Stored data

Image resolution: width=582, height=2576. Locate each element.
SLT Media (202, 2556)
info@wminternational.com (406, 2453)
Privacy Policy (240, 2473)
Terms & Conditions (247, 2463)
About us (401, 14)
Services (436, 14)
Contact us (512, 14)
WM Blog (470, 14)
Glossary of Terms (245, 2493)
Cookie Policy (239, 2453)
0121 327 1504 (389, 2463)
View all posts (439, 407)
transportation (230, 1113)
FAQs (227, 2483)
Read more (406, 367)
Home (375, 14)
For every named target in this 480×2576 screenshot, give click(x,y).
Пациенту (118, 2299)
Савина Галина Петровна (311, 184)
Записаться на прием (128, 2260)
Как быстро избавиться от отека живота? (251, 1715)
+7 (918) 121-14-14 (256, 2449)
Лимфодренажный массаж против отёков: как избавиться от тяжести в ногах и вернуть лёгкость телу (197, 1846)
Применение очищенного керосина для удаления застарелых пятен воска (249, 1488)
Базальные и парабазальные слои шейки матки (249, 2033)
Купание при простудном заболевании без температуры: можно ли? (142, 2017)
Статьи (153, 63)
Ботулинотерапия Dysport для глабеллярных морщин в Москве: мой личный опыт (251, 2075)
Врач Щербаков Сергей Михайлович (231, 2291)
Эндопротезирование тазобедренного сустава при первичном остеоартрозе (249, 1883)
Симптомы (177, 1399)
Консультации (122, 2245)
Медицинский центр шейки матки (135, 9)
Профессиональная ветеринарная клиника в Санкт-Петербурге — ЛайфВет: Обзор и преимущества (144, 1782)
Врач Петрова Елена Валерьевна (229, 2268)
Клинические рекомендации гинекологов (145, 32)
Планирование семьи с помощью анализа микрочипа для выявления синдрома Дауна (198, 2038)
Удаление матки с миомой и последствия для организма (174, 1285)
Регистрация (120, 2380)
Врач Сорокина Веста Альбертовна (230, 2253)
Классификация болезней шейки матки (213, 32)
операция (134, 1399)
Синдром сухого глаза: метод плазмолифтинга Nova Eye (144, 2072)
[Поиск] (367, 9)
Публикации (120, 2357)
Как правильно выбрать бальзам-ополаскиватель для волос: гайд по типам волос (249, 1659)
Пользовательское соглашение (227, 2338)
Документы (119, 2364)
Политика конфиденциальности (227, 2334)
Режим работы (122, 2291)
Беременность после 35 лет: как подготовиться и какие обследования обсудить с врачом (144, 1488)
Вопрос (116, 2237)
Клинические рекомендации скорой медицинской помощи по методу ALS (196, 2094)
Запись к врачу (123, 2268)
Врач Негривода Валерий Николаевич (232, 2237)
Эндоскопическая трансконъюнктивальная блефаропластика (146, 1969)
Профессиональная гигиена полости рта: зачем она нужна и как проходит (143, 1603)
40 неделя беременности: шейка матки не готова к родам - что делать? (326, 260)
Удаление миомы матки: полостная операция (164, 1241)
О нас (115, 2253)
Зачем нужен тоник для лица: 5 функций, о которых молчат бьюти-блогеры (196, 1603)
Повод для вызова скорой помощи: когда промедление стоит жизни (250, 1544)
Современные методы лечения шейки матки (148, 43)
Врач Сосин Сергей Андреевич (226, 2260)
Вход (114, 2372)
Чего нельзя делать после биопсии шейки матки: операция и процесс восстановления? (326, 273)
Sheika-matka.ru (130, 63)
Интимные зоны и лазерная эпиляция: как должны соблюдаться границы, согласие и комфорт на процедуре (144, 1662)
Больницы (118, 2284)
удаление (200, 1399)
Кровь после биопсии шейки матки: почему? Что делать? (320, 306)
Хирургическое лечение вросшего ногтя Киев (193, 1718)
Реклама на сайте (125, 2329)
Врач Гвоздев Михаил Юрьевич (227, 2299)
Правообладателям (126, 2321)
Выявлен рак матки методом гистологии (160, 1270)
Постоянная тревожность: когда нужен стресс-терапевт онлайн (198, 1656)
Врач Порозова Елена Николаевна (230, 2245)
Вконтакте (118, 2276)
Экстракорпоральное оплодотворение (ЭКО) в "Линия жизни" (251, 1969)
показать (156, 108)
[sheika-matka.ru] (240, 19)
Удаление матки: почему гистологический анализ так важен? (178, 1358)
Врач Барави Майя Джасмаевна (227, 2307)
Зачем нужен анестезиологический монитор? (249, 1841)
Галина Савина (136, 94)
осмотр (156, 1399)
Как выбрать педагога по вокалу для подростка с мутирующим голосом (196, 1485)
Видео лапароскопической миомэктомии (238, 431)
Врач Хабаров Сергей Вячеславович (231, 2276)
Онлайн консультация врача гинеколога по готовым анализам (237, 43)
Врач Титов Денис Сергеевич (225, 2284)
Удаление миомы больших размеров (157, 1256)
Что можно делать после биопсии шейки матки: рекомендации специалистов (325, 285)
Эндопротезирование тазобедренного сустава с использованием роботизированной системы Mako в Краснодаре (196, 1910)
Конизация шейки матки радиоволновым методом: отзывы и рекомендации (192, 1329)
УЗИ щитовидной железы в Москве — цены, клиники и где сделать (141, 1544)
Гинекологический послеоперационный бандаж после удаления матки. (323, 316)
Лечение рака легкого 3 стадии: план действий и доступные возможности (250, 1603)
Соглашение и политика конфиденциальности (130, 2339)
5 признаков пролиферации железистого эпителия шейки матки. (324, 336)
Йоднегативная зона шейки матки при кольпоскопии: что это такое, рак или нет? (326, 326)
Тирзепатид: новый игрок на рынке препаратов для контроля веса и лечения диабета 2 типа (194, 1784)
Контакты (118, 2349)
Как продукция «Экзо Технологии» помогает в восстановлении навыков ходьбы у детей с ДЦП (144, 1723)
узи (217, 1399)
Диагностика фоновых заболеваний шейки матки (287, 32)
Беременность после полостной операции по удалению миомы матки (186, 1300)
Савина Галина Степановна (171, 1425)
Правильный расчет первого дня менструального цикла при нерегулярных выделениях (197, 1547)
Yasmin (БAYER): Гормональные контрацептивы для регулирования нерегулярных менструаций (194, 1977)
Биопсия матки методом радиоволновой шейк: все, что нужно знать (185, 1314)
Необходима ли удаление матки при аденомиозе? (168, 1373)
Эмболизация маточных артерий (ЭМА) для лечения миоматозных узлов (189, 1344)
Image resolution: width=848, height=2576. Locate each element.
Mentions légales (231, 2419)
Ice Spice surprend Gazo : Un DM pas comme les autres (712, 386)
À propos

*Activity:* Reproduce only the lines above spanning from the line containing "Вконтакте (118, 2276)" through the line containing "Ice Spice surprend", word for word.

*Answer to this problem:*
Вконтакте (118, 2276)
Экстракорпоральное оплодотворение (ЭКО) в "Линия жизни" (251, 1969)
показать (156, 108)
[sheika-matka.ru] (240, 19)
Удаление матки: почему гистологический анализ так важен? (178, 1358)
Врач Барави Майя Джасмаевна (227, 2307)
Зачем нужен анестезиологический монитор? (249, 1841)
Галина Савина (136, 94)
осмотр (156, 1399)
Как выбрать педагога по вокалу для подростка с мутирующим голосом (196, 1485)
Видео лапароскопической миомэктомии (238, 431)
Врач Хабаров Сергей Вячеславович (231, 2276)
Онлайн консультация врача гинеколога по готовым анализам (237, 43)
Врач Титов Денис Сергеевич (225, 2284)
Удаление миомы больших размеров (157, 1256)
Что можно делать после биопсии шейки матки: рекомендации специалистов (325, 285)
Эндопротезирование тазобедренного сустава с использованием роботизированной системы Mako в Краснодаре (196, 1910)
Конизация шейки матки радиоволновым методом: отзывы и рекомендации (192, 1329)
УЗИ щитовидной железы в Москве — цены, клиники и где сделать (141, 1544)
Гинекологический послеоперационный бандаж после удаления матки. (323, 316)
Лечение рака легкого 3 стадии: план действий и доступные возможности (250, 1603)
Соглашение и политика конфиденциальности (130, 2339)
5 признаков пролиферации железистого эпителия шейки матки. (324, 336)
Йоднегативная зона шейки матки при кольпоскопии: что это такое, рак или нет? (326, 326)
Тирзепатид: новый игрок на рынке препаратов для контроля веса и лечения диабета 2 типа (194, 1784)
Контакты (118, 2349)
Как продукция «Экзо Технологии» помогает в восстановлении навыков ходьбы у детей с ДЦП (144, 1723)
узи (217, 1399)
Диагностика фоновых заболеваний шейки матки (287, 32)
Беременность после полостной операции по удалению миомы матки (186, 1300)
Савина Галина Степановна (171, 1425)
Правильный расчет первого дня менструального цикла при нерегулярных выделениях (197, 1547)
Yasmin (БAYER): Гормональные контрацептивы для регулирования нерегулярных менструаций (194, 1977)
Биопсия матки методом радиоволновой шейк: все, что нужно знать (185, 1314)
Необходима ли удаление матки при аденомиозе? (168, 1373)
Эмболизация маточных артерий (ЭМА) для лечения миоматозных узлов (189, 1344)
Image resolution: width=848, height=2576. Locate each element.
Mentions légales (231, 2419)
Ice Spice surprend Gazo : Un DM pas comme les autres (712, 386)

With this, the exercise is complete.